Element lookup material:
:::

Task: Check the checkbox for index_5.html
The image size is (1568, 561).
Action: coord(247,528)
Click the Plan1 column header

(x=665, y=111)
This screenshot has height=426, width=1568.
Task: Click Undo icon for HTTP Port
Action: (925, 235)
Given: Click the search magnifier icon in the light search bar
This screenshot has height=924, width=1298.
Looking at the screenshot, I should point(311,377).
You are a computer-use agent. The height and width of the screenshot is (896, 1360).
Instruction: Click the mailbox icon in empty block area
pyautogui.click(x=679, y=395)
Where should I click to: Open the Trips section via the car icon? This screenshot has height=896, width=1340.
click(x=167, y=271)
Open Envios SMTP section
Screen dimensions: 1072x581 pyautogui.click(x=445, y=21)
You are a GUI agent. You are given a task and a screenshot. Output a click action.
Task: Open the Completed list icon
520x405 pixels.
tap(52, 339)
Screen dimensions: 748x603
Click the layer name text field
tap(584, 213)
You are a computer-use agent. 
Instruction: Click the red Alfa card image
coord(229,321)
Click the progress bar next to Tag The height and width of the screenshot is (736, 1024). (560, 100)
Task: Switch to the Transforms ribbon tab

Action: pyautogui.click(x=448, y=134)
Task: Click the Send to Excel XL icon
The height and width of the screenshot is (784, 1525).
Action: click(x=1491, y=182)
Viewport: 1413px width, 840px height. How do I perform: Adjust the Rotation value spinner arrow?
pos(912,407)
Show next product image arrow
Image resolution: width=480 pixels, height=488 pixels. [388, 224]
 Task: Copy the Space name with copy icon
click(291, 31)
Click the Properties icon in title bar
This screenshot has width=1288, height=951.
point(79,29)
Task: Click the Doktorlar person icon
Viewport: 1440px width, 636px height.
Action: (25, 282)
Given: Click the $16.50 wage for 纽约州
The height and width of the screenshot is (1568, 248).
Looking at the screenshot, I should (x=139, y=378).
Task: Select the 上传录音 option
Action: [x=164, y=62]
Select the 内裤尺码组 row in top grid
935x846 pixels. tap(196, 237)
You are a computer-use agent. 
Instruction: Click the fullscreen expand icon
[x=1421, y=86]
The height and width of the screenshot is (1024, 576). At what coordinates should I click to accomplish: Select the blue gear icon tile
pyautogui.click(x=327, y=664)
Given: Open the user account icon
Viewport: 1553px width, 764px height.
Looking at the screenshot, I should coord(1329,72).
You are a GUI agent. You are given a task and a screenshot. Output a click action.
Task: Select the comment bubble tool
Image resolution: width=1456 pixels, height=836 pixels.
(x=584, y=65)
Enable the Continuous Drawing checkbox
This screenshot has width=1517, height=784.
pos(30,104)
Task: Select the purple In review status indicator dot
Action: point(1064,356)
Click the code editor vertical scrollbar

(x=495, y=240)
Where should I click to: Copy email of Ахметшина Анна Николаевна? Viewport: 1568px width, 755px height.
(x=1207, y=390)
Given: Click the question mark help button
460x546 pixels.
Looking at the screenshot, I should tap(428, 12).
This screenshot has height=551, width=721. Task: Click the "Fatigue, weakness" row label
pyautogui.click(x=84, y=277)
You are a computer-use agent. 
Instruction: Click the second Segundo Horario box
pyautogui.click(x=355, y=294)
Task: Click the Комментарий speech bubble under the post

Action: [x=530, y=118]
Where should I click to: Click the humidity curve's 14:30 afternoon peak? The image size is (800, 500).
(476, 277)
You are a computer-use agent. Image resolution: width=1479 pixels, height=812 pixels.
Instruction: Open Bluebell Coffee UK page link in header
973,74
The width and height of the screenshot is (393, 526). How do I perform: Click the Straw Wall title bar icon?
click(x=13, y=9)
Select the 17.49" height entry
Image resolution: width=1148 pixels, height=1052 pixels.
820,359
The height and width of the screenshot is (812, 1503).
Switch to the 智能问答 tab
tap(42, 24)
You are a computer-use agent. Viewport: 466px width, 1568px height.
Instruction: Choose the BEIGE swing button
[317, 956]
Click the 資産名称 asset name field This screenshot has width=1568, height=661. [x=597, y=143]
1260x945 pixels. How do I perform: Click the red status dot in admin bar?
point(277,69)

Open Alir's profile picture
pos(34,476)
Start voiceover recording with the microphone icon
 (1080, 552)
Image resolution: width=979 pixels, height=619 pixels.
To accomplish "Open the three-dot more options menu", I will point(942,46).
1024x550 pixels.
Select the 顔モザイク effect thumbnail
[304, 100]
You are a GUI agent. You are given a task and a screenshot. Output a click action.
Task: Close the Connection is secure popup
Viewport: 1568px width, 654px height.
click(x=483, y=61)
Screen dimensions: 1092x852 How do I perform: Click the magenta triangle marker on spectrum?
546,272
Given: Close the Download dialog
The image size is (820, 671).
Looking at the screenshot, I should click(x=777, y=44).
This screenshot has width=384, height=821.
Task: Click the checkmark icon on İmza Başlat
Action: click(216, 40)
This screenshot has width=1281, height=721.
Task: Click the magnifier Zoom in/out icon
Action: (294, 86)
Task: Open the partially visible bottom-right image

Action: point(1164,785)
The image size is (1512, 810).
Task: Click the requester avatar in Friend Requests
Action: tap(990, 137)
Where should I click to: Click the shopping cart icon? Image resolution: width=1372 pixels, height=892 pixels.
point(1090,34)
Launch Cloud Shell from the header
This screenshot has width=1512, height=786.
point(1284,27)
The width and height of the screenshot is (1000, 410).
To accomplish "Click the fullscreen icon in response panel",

:::

INSTRUCTIONS TO FOLLOW
Please copy out the material above word for word, from the first line to the last.

WRITTEN ANSWER
Task: Check the checkbox for index_5.html
The image size is (1568, 561).
Action: coord(247,528)
Click the Plan1 column header

(x=665, y=111)
This screenshot has height=426, width=1568.
Task: Click Undo icon for HTTP Port
Action: (925, 235)
Given: Click the search magnifier icon in the light search bar
This screenshot has height=924, width=1298.
Looking at the screenshot, I should point(311,377).
You are a computer-use agent. The height and width of the screenshot is (896, 1360).
Instruction: Click the mailbox icon in empty block area
pyautogui.click(x=679, y=395)
Where should I click to: Open the Trips section via the car icon? This screenshot has height=896, width=1340.
click(x=167, y=271)
Open Envios SMTP section
Screen dimensions: 1072x581 pyautogui.click(x=445, y=21)
You are a GUI agent. You are given a task and a screenshot. Output a click action.
Task: Open the Completed list icon
520x405 pixels.
tap(52, 339)
Screen dimensions: 748x603
Click the layer name text field
tap(584, 213)
You are a computer-use agent. 
Instruction: Click the red Alfa card image
coord(229,321)
Click the progress bar next to Tag The height and width of the screenshot is (736, 1024). (560, 100)
Task: Switch to the Transforms ribbon tab

Action: pyautogui.click(x=448, y=134)
Task: Click the Send to Excel XL icon
The height and width of the screenshot is (784, 1525).
Action: click(x=1491, y=182)
Viewport: 1413px width, 840px height. How do I perform: Adjust the Rotation value spinner arrow?
pos(912,407)
Show next product image arrow
Image resolution: width=480 pixels, height=488 pixels. [388, 224]
 Task: Copy the Space name with copy icon
click(291, 31)
Click the Properties icon in title bar
This screenshot has width=1288, height=951.
point(79,29)
Task: Click the Doktorlar person icon
Viewport: 1440px width, 636px height.
Action: (25, 282)
Given: Click the $16.50 wage for 纽约州
The height and width of the screenshot is (1568, 248).
Looking at the screenshot, I should (x=139, y=378).
Task: Select the 上传录音 option
Action: [x=164, y=62]
Select the 内裤尺码组 row in top grid
935x846 pixels. tap(196, 237)
You are a computer-use agent. 
Instruction: Click the fullscreen expand icon
[x=1421, y=86]
The height and width of the screenshot is (1024, 576). At what coordinates should I click to accomplish: Select the blue gear icon tile
pyautogui.click(x=327, y=664)
Given: Open the user account icon
Viewport: 1553px width, 764px height.
Looking at the screenshot, I should coord(1329,72).
You are a GUI agent. You are given a task and a screenshot. Output a click action.
Task: Select the comment bubble tool
Image resolution: width=1456 pixels, height=836 pixels.
(x=584, y=65)
Enable the Continuous Drawing checkbox
This screenshot has width=1517, height=784.
pos(30,104)
Task: Select the purple In review status indicator dot
Action: point(1064,356)
Click the code editor vertical scrollbar

(x=495, y=240)
Where should I click to: Copy email of Ахметшина Анна Николаевна? Viewport: 1568px width, 755px height.
(x=1207, y=390)
Given: Click the question mark help button
460x546 pixels.
Looking at the screenshot, I should tap(428, 12).
This screenshot has height=551, width=721. Task: Click the "Fatigue, weakness" row label
pyautogui.click(x=84, y=277)
You are a computer-use agent. 
Instruction: Click the second Segundo Horario box
pyautogui.click(x=355, y=294)
Task: Click the Комментарий speech bubble under the post

Action: [x=530, y=118]
Where should I click to: Click the humidity curve's 14:30 afternoon peak? The image size is (800, 500).
(476, 277)
You are a computer-use agent. Image resolution: width=1479 pixels, height=812 pixels.
Instruction: Open Bluebell Coffee UK page link in header
973,74
The width and height of the screenshot is (393, 526). How do I perform: Click the Straw Wall title bar icon?
click(x=13, y=9)
Select the 17.49" height entry
Image resolution: width=1148 pixels, height=1052 pixels.
820,359
The height and width of the screenshot is (812, 1503).
Switch to the 智能问答 tab
tap(42, 24)
You are a computer-use agent. Viewport: 466px width, 1568px height.
Instruction: Choose the BEIGE swing button
[317, 956]
Click the 資産名称 asset name field This screenshot has width=1568, height=661. [x=597, y=143]
1260x945 pixels. How do I perform: Click the red status dot in admin bar?
point(277,69)

Open Alir's profile picture
pos(34,476)
Start voiceover recording with the microphone icon
 (1080, 552)
Image resolution: width=979 pixels, height=619 pixels.
To accomplish "Open the three-dot more options menu", I will point(942,46).
1024x550 pixels.
Select the 顔モザイク effect thumbnail
[304, 100]
You are a GUI agent. You are given a task and a screenshot. Output a click action.
Task: Close the Connection is secure popup
Viewport: 1568px width, 654px height.
click(x=483, y=61)
Screen dimensions: 1092x852 How do I perform: Click the magenta triangle marker on spectrum?
546,272
Given: Close the Download dialog
The image size is (820, 671).
Looking at the screenshot, I should click(x=777, y=44).
This screenshot has width=384, height=821.
Task: Click the checkmark icon on İmza Başlat
Action: click(216, 40)
This screenshot has width=1281, height=721.
Task: Click the magnifier Zoom in/out icon
Action: (294, 86)
Task: Open the partially visible bottom-right image

Action: point(1164,785)
The image size is (1512, 810).
Task: Click the requester avatar in Friend Requests
Action: tap(990, 137)
Where should I click to: Click the shopping cart icon? Image resolution: width=1372 pixels, height=892 pixels.
point(1090,34)
Launch Cloud Shell from the header
This screenshot has width=1512, height=786.
point(1284,27)
The width and height of the screenshot is (1000, 410).
To accomplish "Click the fullscreen icon in response panel",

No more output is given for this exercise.